Task brief ->
Print every line below exactly. Skip the pictures.

(Dataset entries)
-------
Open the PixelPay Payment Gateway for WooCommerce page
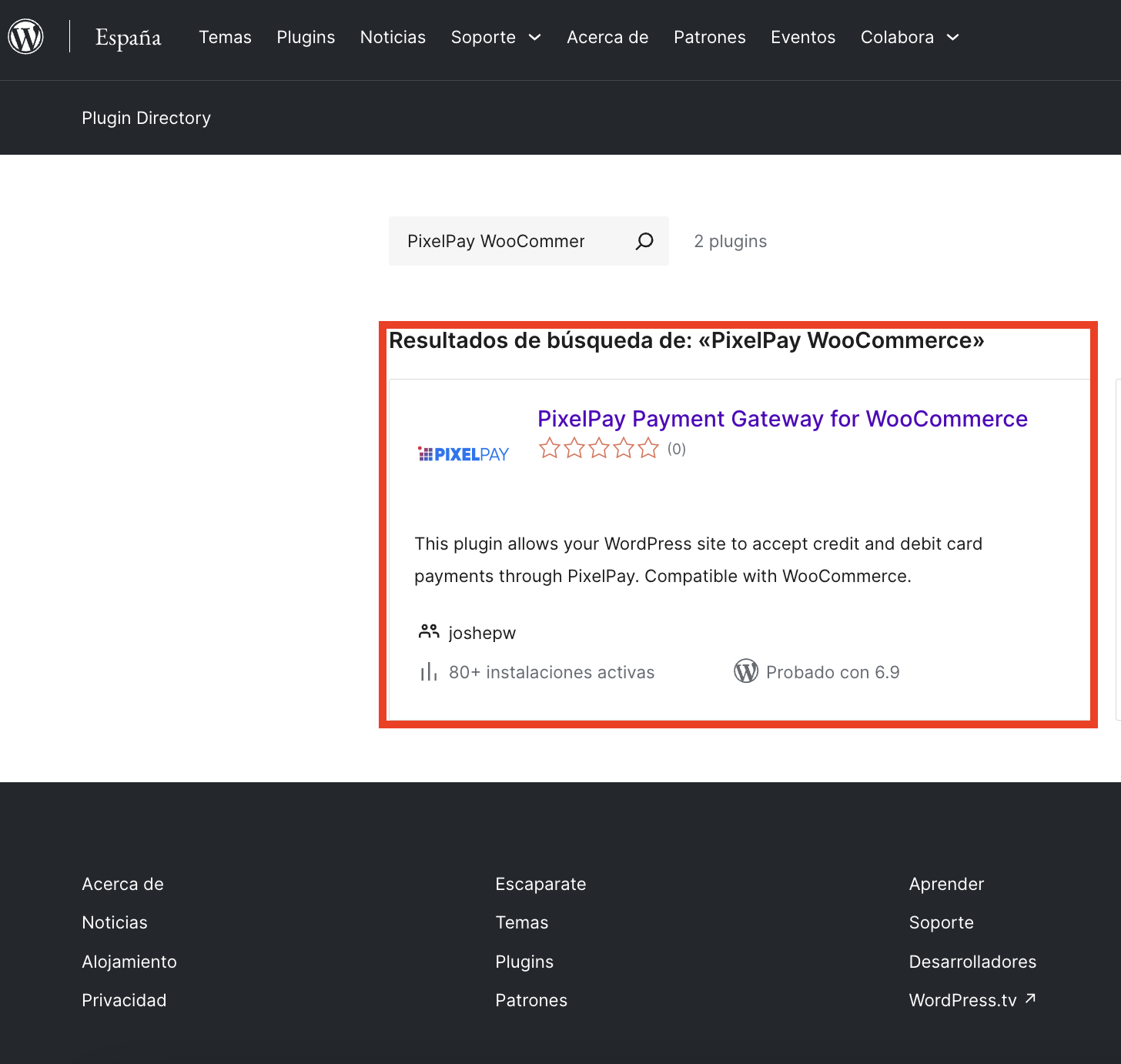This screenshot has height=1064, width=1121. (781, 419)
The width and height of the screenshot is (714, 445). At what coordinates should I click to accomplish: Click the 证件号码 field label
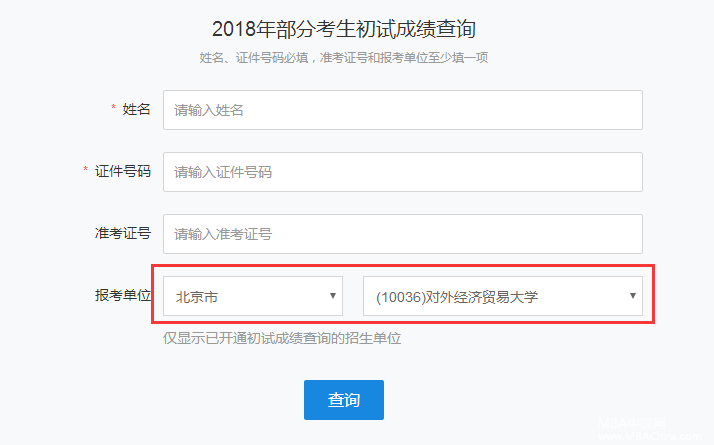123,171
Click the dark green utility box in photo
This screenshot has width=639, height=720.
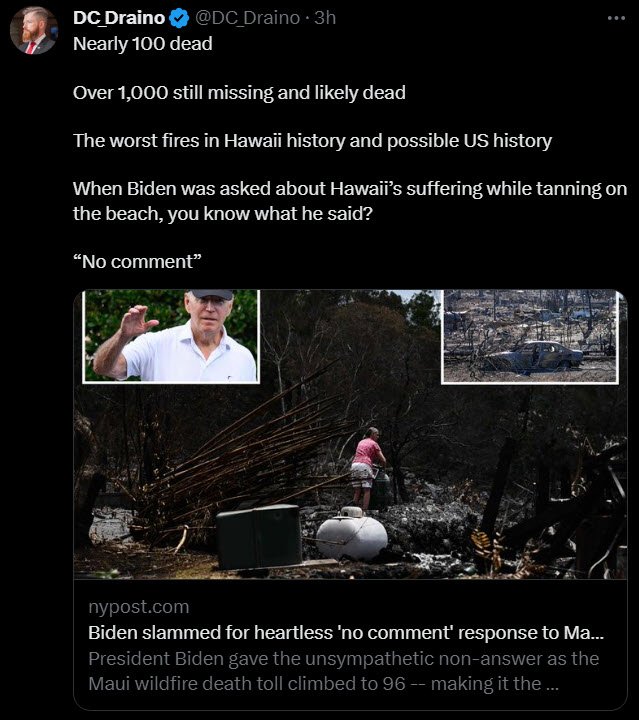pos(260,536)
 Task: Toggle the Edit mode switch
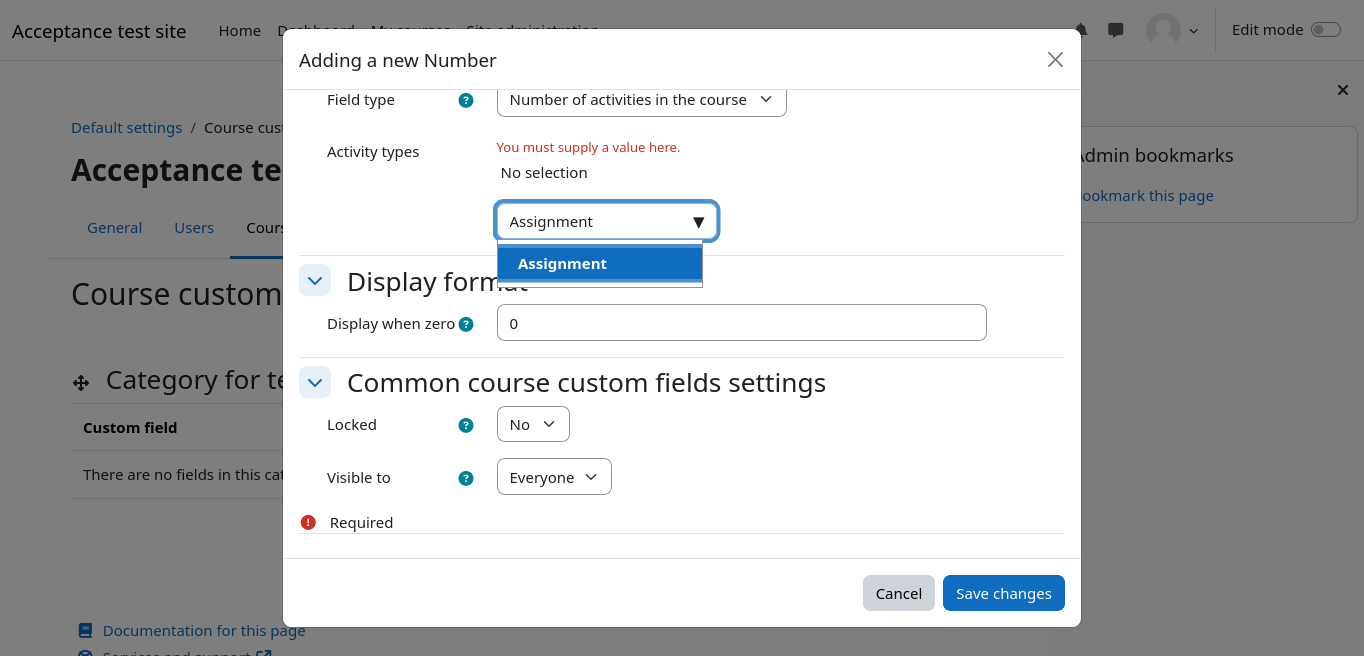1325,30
-------
Completed exercise ->
Open the PixelPay Payment Gateway for WooCommerce page
This screenshot has height=1064, width=1121. (781, 419)
The width and height of the screenshot is (714, 445). At what coordinates should I click to accomplish: Click the 证件号码 field label
123,171
Click the dark green utility box in photo
This screenshot has width=639, height=720.
pos(260,536)
 Task: Toggle the Edit mode switch
1325,30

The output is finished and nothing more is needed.